No caso das mordomas, são elas que tratam de alindar com flores os altares da capela, tarefa na qual colocam o seu gosto estético e sensibilidade, cumprindo uma função muito apreciada por todos os que visitam o S. Gonçalinho nos dias de festa. Sublinha Manuel Pacheco que: “o processo das mordomas de altar, tanto quanto me foi dado observar, tem passado de mães para filhas, sendo em número incontável por todas se considerarem mordomas sempre, desde que realizam aquela função pela primeira vez, ao contrário dos homens, cuja função se extingue no final de cada comissão de festas” (Entrevista a Manuel Pacheco, 2008). 

As despesas com o alindamento da capela são atenuadas pela recolha das ofertas em dinheiro da Eucaristia de celebração da festa dominical, podendo acontecer que o diferencial seja posto do bolso de cada uma das mordomas, já que os arranjos de flores ascendem a muitas centenas de euros. Entre as flores reconhecem-se também outras promessas de outros penitentes: ex-votos em cera de pernas e braços. 

Durante o período da festa, as mulheres da Beira-mar visitam a capela mais do que uma vez, demorando-se entre conversas livres, orações e cânticos religiosos. Inspirado por tais presenças, o poeta aveirense Amadeu de Sousa, já falecido, escreveria entre outras quadras, esta levemente picante: “Toda a mulher casadoira / Vai morar à capelinha. / Tempo demais na salmoira, / Deteriora-se a sardinha...” (Sousa 1989: 15). O anedotário faz da velha o alvo, mas esta velha tanto simboliza o ano invernoso que há-de findar, quanto a promessa da renovação sazonal. 

O interior do templo transforma-se, pois, em lugar de convívio e de cânticos religiosos subitamente interrompidos por músicas com letras profanas dedicadas ao Santo. A canção do “Cortejo de oferendas a S. Gonçalinho” eleva-se recorrentemente. 
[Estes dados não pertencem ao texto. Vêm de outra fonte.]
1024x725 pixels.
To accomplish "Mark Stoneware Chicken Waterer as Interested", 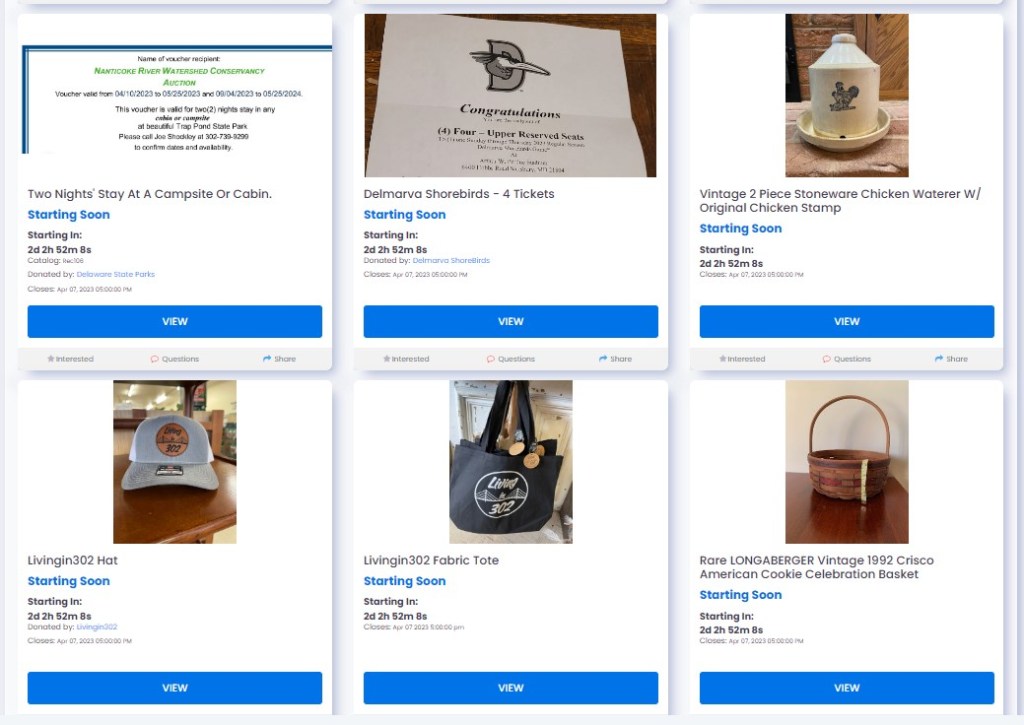I will click(x=742, y=359).
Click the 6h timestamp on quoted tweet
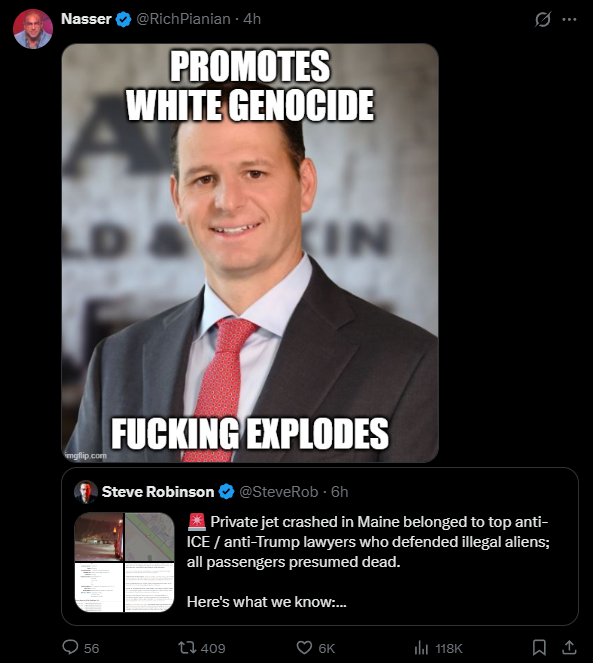The width and height of the screenshot is (593, 663). tap(340, 492)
Ao cair da noite de segunda-feira toma-se um hino audacioso, quando os mordomos juntam as suas vozes graves aos agudos femininos, gesticulando em direcção à imagem do Santo, antes da saída dos ramos. O refrão desta canção reza o seguinte: Neste dia de festança / Pr'a ti vai nosso carinho / Hás-de ir connosco na dança / Ó rico S. Gonçalinho / Hás-de saltar as fogueiras. / À noite no arraial / Dançar com velhas gaiteiras / Uma dança divinal

Em certas ocasiões mais animadas, uma senhora pode desafiar um vizinho para bailaricar no largo ou numa das ruas defronte. Tal manobra toma-se particularmente comum durante o cortejo da saída dos ramos já referida. As fogueiras de Inverno, as velhas rapioqueiras e o alvoroço dos afectos revelam a faceta namoradeira do Santo, que representa aqui um papel análogo ao de Sto. António, o santo casamenteiro celebrado em Junho, especialmente a sul do Mondego; e, como este, o culto gonçalense tem vindo a actualizar-se. 

A par das celebrações descritas, dezenas e dezenas de vizinhos aglomeram-se no interior da capela aguardando esse momento especial, raramente nomeado, mas certamente desejado, que é a “dança dos mancos”.